Understanding RSV Transmission Dynamics

Rachel Baker, an assistant professor of epidemiology and environment and society at Brown, emphasized the importance of considering various factors in understanding infectious disease outbreaks. “There’s what happens within a country, and then what happens within a state, and what happens within a city,” Baker explained. “It’s important to examine all of those situations and the involved factors to really understand what’s happening in terms of the outbreaks that we observe so that we can develop effective protections.”

RSV is a leading cause of lower respiratory tract infections in infants, responsible for approximately 80,000 hospitalizations annually in the U.S. for children under age five. Recent years have seen the introduction of an RSV vaccine for pregnant women and an antibody infusion for infants, typically offered on a seasonal basis. The study’s findings could inform national immunization strategies by highlighting the benefits of year-round vaccine availability.

Comparing Urban and Rural Outbreak Patterns

Baker’s previous research has shown that RSV outbreak patterns vary significantly across different regions. In northern U.S. states, large biennial epidemic peaks occur every two years, while southern regions and the tropics experience annual or year-round outbreaks. The new study builds on this work by analyzing hospital records to understand how population density affects virus spread among young children.
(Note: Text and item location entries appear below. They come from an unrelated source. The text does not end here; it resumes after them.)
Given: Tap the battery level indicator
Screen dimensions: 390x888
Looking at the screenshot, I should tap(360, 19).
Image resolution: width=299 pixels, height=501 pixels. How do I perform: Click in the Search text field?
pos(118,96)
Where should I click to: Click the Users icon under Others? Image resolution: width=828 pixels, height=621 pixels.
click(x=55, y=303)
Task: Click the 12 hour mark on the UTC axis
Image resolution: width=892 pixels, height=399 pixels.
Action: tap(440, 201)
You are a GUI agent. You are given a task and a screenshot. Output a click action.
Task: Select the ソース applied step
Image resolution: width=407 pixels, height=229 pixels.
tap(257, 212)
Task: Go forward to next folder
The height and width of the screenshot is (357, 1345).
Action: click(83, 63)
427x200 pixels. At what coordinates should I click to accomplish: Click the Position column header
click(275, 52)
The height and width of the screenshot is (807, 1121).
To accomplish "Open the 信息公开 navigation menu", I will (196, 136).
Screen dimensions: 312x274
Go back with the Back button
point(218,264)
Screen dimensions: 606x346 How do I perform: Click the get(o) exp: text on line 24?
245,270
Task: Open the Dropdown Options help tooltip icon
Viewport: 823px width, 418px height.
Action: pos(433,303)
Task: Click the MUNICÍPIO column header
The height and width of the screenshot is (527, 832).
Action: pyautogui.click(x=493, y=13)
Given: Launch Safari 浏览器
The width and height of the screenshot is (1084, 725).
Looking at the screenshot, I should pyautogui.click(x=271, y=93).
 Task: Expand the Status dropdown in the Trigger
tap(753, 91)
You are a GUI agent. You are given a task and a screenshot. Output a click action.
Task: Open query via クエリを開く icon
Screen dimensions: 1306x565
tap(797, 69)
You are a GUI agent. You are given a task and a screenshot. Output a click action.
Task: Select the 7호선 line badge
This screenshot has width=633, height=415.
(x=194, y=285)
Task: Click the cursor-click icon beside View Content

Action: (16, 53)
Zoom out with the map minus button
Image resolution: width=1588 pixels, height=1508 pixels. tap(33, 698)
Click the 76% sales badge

“We saw a higher proportion of infants under the age of one going to the hospital in urban areas compared to rural areas,” Baker noted. “The urban environment seems to be amplifying the risk because kids there are more likely to get their first infection at an age when their respiratory system is less developed.”

“The hypothesis for why flu is more persistent year-round in urban environments is because people consistently have more contact with one another – in crowds, on public transportation, in communal spaces,” Baker said. “But very young children aren’t out socializing and mixing in the same way as adults.”

However, urban families are more likely to use daycare facilities, which brings many young children into contact with one another, providing ample opportunities for viral transmission.

Immunization Timing and RSV Outbreaks

With these urban-rural differences in mind, researchers led by Presley Kimball, a Ph.D. candidate in applied mathematics at Brown, modeled how RSV outbreak dynamics could change under seasonal versus year-round immunization schedules. They discovered that while increased vaccine coverage generally reduces RSV hospitalizations, a seasonal approach might inadvertently raise the risk of summertime outbreaks.

“A phased vaccine can lead to a net reduction in hospitalizations, which is a good thing, but we predict that we could also see infection rates creep up when those vaccine protections are not in place,” Baker said.

Baker emphasized that RSV timing varies widely across the United States, making it impractical to adhere to a fixed vaccination season. “To fully minimize the risk of a large seasonal outbreak, our results suggest that access to RSV immunizations be provided year-round,” she stated. “It seems from our analysis that it would be more risk-averse to offer the RSV vaccine at any time of the year to women who are within the recommended gestational window, and to young children in the appropriate age group, in any location.”

The study was funded by the National Institute of General Medical Sciences and the National Science Foundation, reflecting the growing interest in optimizing vaccination strategies to prevent infectious disease outbreaks.

The implications of these findings could lead to significant changes in how RSV vaccinations are administered, potentially transforming public health strategies to better protect vulnerable populations, especially infants, from severe respiratory infections.